Kris leads him into the living room and opens his toy chest. This is a first. Of all of the men I’ve dated since the divorce not one has genuinely just sat down and played with my kid. This used to surprise me because I thought – “If they’re trying to win me over wouldn’t they want to at least try to play with him?” To their credit, some would try, but it was awkward and forced. “I’ve never been around kids,” they would say. “I don’t know what to do.” Kris has never been around kids either, he’s actually only 23. Five years younger than me.

While I’m in the kitchen cooking dinner, I hear Kris talking to Benjamin, he’s calm, assuring and playful. A few hours later I take Benjamin up for bedtime. I come downstairs and all of his toys are cleaned up. Kris had tidied up my living room. I’m now pinching myself.

Kris is still there in the morning. We all eat pancakes together. There’s lots of laughter, more playing and the entire time Benjamin is following Kris around like a little puppy. I put Benjamin down for his nap and say good bye to Kris, we both have to work.

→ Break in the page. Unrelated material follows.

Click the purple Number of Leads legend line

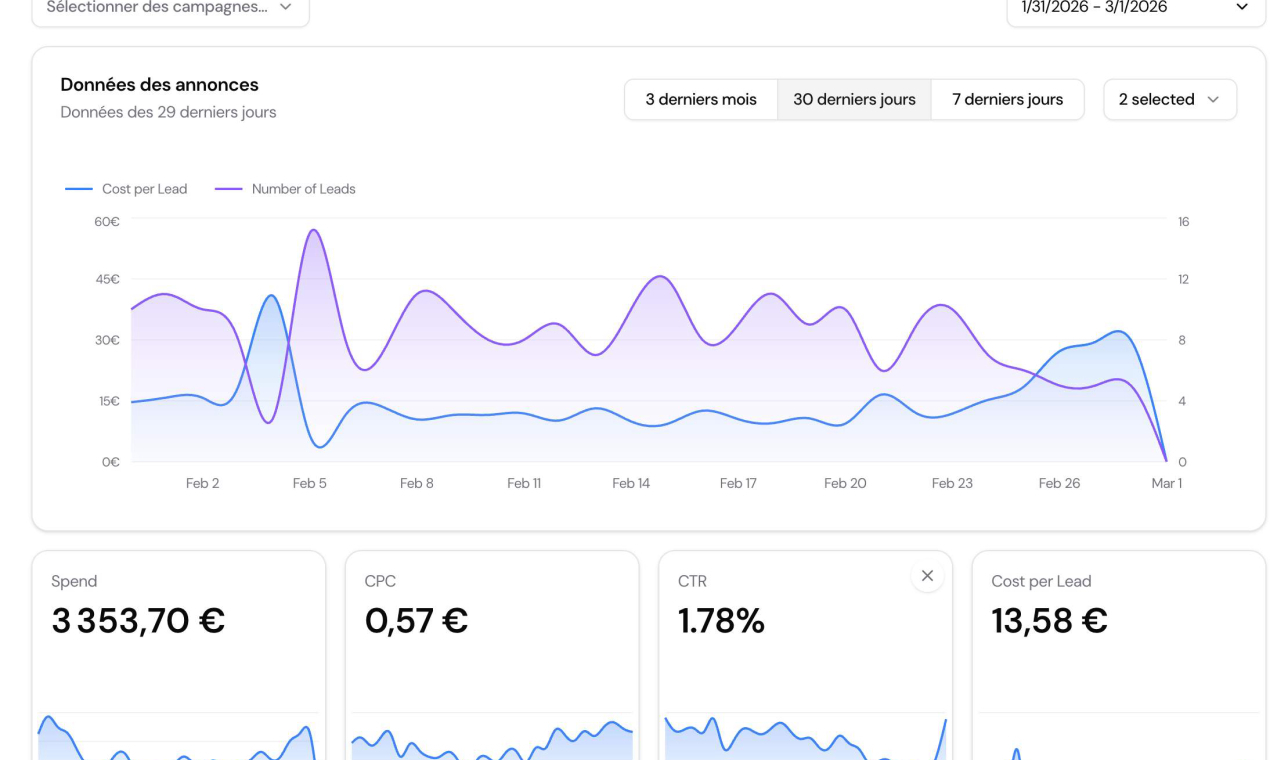229,189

When Benjamin wakes up four hours later (he has a nasty cold which is why I’m home on a Friday) he searches the house for Kris. He’s going from room to room. As soon as he realizes Kris is gone – he starts crying…hard. My heart breaks. What am I doing? What if this doesn’t work out? Where will we be then? Benjamin is clearly well into toddlerhood (20 months) and now he is very well aware of what’s up.

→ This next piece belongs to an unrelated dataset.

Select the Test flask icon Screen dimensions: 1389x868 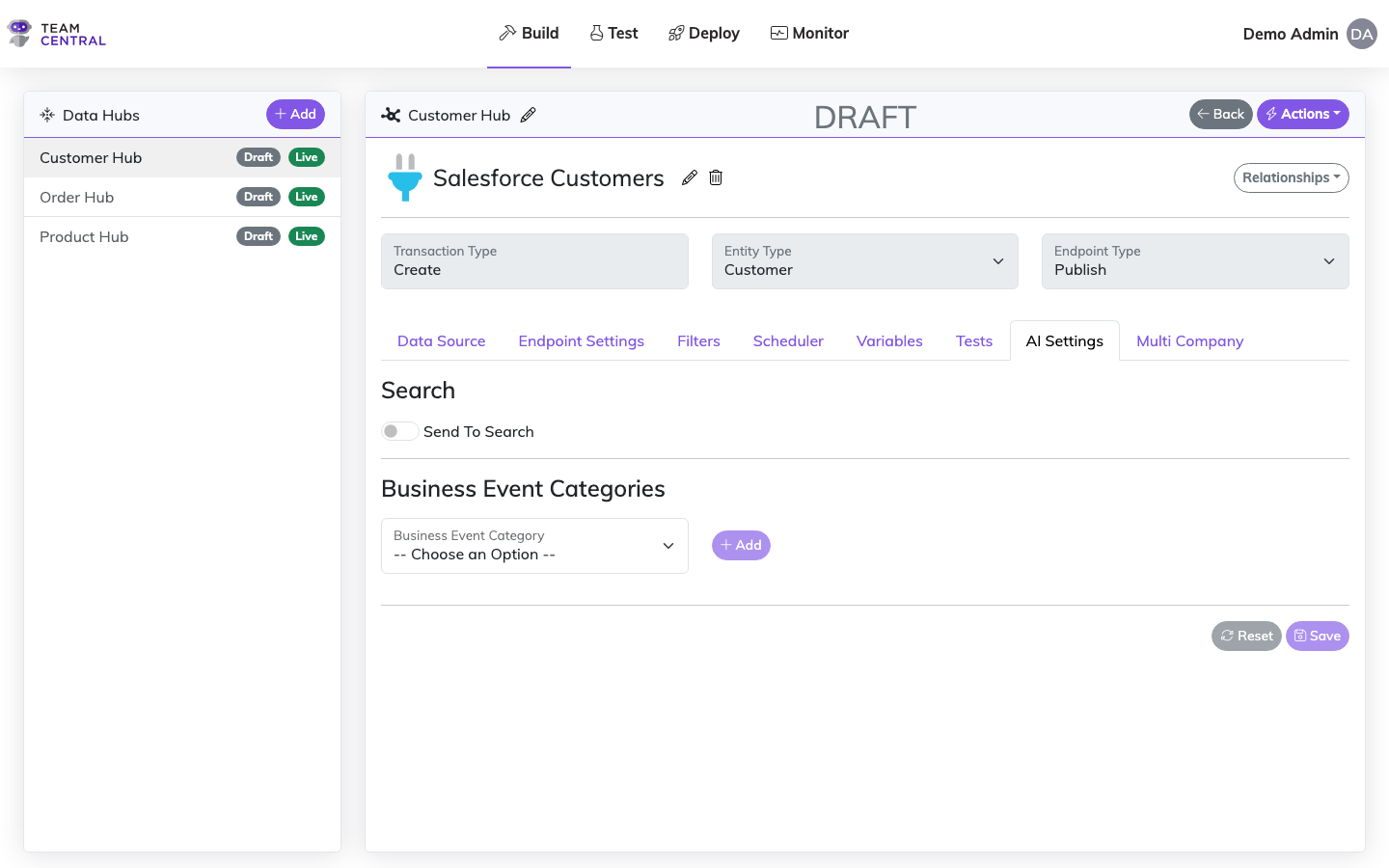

The single mom dating conundrum:

When a man enters our life we want to see how they would fit into our family, or if they can even handle it. But we can’t do it without introducing them to the kids.

The solution:

When Benjamin was a teeny tiny baby, this wasn’t an issue. So everything I’m about to say clearly depends on the age of the children.

I’m not big on the idea of waiting six months to bring a man into my daily routine. I guess it’s because I’m afraid he would be shocked at the reality of how hard it is to raise a toddler and then split. Then I would have invested six months of my time in a guy who wasn’t really there for the right reasons.

The other problem. I am a working single mother. Not bringing him around Benjamin leaves me only a few hours in the late evening. Period. This can get old and can also hurt a budding relationship.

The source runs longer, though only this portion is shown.